From a Copiosis perspective, toxic masculinity isn’t a problem. It’s a symptom of problems inherent in today’s world, including economic pressures that don’t exist in Copiosis.
What Is It toxic masculinity? A 2018 blog post in Psychology Today says:
“Toxic masculinity tells us it’s a dog-eat-dog world, every man for himself and we must have wealth, status, and power by any means necessary, even if it means hurting or using others.”
In other words, “survival of the fittest.”
It needn’t be this way
Biologist Charles Darwin theorized in 1854 that “survival of the fittest” described the natural world. Since then however, that ideal got applied to capitalism. Then to Western society in general. Consequently, conditions haven’t been great for humanity or the planet.
Arguably, toxic masculinity is a form of psychosis. We can’t legislate or shame it out of existence. Therapy can benefit, but not across an entire society. And while social change begins with individuals, a collective approach helps reinforce individual efforts.
Besides few men suffering under toxic masculinity know they’re suffering. Fewer still will do anything about their toxic behavior.
Copiosis eliminates the the socio-economic conditions promoting toxic behavior.
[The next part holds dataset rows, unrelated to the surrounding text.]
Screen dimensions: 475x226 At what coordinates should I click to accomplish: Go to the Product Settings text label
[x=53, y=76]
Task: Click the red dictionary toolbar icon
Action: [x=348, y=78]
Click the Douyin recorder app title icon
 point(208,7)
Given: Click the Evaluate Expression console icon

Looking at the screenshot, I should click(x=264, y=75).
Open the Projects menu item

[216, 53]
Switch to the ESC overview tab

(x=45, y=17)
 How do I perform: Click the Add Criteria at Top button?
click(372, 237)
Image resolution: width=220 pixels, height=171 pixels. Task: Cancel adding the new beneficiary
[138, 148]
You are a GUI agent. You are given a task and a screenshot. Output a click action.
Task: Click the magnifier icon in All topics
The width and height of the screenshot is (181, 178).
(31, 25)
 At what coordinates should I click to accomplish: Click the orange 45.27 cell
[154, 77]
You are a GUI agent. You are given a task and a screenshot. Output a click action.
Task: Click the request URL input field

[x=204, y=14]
Such behavior reflects the actor’s fear and insecurity. Fears and insecurities which come from living in a world based on toxic masculine standards. One feeds the other in a self-reinforcing loop.
Frameworks Copiosis rests upon don’t include such standards. In Copiosis everyone can relax in a world where dog-eat-dog competition and associated symptoms don’t exist.
Copiosis cannot rid the world of bullies and abusers right away. However, it does remove economic and social stressors contributing to toxic male behavior.
Once men (and women) are freed from their need to fight for everything by exploiting others, they’ll find relaxing and enjoyable lives await them. Once enough people experience that, most forms of bullying, abuse and domination will naturally fade away.